471P - Identification and validation of a new prognostic score in metastatic colorectal cancer (mCRC): GEMCAD score
- Elia Seguí (Barcelona, Spain)
Abstract
Background
Survival of patients with metastatic colorectal cancer (mCRC) has improved in the last decade but remains heterogeneous. The two main prognostic scores for mCRC (Köhne and GERCOR) were developed before targeted therapy approval and do not account for resectability of liver-only metastases. We propose a new prognostic score - GEMCAD score.
Methods
Patients with mCRC treated with first-line doublet/triplet chemotherapy (CT) with or without monoclonal antibodies (mABs) were analyzed. The score was first tested in a training set of 634 patients from three phase II trials and one prospective cohort and later validated in a larger cohort of 1088 patients (validation set) from a prospective observational study (GEMCAD 14-01). Patients were classified as: (low-risk) if liver metastases were considered resectable (<10 nodules), PS 0-1 and LDH ≤1.5 ULN; (intermediate-risk) if liver metastases were not resectable (>10 nodules) or with extrahepatic spread, PS 0-1 and LDH ≤1.5 ULN; (high-risk) if PS 2 or LDH >1.5 ULN. GEMCAD score discrimination capacity was evaluated and compared to Köhne and GERCOR scores using Harrel’s C index (HCI).
Results
In the training and validation sets, distribution of patients according to GEMCAD score was: 21.1% and 16.6% in low-risk, 53.6% and 50.1% in intermediate-risk, and 25.1% and 33.3% in high-risk.

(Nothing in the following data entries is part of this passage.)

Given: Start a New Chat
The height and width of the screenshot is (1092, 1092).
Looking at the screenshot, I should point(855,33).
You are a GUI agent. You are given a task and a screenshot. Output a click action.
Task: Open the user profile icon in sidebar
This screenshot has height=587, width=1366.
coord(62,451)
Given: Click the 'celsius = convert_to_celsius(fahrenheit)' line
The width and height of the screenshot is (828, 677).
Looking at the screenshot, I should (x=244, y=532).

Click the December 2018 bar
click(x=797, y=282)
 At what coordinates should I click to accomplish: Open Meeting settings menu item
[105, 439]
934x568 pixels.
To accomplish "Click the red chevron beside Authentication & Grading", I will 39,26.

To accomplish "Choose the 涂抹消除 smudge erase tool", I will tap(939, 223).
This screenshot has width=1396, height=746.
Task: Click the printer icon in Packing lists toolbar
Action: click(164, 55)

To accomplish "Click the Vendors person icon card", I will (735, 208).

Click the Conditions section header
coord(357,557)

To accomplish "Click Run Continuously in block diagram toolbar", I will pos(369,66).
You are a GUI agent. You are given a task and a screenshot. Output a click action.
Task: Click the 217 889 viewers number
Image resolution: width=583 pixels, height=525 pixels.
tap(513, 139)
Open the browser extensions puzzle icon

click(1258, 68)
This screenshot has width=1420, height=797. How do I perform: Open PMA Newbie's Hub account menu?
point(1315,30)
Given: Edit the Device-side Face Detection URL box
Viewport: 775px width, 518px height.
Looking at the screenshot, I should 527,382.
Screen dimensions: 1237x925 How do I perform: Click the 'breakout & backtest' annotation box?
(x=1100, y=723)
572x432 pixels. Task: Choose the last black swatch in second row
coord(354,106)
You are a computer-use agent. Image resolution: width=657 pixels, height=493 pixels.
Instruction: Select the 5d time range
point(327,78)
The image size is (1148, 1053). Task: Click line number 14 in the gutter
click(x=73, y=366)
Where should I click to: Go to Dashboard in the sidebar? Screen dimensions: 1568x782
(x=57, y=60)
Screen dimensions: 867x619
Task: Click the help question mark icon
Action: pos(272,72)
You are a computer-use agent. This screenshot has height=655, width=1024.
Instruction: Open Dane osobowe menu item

Median overall survival (OS) was 30.5, 19.2 and 15 months (p<0.0001, HCI 0.607) and 25.3, 19.3 and 14.2 months (p<0.0001, HCI 0.621) in low, intermediate and high-risk, respectively. Similar results were obtained when applying Köhne and GERCOR scores in the training (p<0.0001, HCI 0.604; p<0.0001, HCI 0.604) and validation sets (p<0.0001, HCI 0.620; p<0.0001, HCI 0.623). When comparing patients treated with CT + mABs (n=1025)
Conclusions
GEMCAD score defines clearly three prognostic groups for death and allows treatment guidance. Its performance is comparable to Köhne and GERCOR scores. All three scores perform better in patients treated with chemotherapy alone.
Legal entity responsible for the study
Joan Maurel.
Funding
Has not received any funding.
Disclosure
C. Fernández-Martos: Honoraria (self): Merck; Honoraria (self), Research grant/Funding (self): Sanofi; Honoraria (self): Servier; Honoraria (self): Amgen; Leadership role: GEMCAD. A. Ruiz-Casado: Speaker Bureau/Expert testimony: Roche; Speaker Bureau/Expert testimony: Sanofi; Speaker Bureau/Expert testimony: Merck; Speaker Bureau/Expert testimony: Bayer; Speaker Bureau/Expert testimony: BTG; Speaker Bureau/Expert testimony: Servier; Speaker Bureau/Expert testimony: Celgene; Speaker Bureau/Expert testimony: Lilly. J. Gallego: Speaker Bureau/Expert testimony, Research grant/Funding (self): Lilly; Speaker Bureau/Expert testimony, Travel/Accommodation/Expenses: Amgen; Advisory/Consultancy, Research grant/Funding (self): BMS; Advisory/Consultancy: Ipsen; Advisory/Consultancy: Roche; Advisory/Consultancy: Servier; Advisory/Consultancy: Merck; Travel/Accommodation/Expenses: Novartis; Leadership role: Agamenon Spanish Registry Gastric Cancer. J. Aparicio: Advisory/Consultancy: Roche; Advisory/Consultancy: Amgen; Advisory/Consultancy: Merck; Advisory/Consultancy: Sanofi; Advisory/Consultancy: Bayer; Advisory/Consultancy: Servier; Advisory/Consultancy: Celgene. E. Gálvez: Speaker Bureau/Expert testimony: Hoffmann-La Roche; Speaker Bureau/Expert testimony: Bristol Myers Squibb; Speaker Bureau/Expert testimony: Merck; Speaker Bureau/Expert testimony: Boehringer Ingelheim. J. Maurel: Honoraria (self): Sirtex; Honoraria (self): Servier; Honoraria (self): Pierre-Fabre; Honoraria (self): Advance Medical; Honoraria (self): Shire; Honoraria (self): Astra-Zeneca; Honoraria (self): Bayer; Honoraria (self): Sanofi; Honoraria (self): Roche; Research grant/Funding (institution): Merck; Research grant/Funding (institution): Amgen; Research grant/Funding (institution): Biocartis; Research grant/Funding (institution): Nanostring; Research grant/Funding (institution): Incyte. All other authors have declared no conflicts of interest.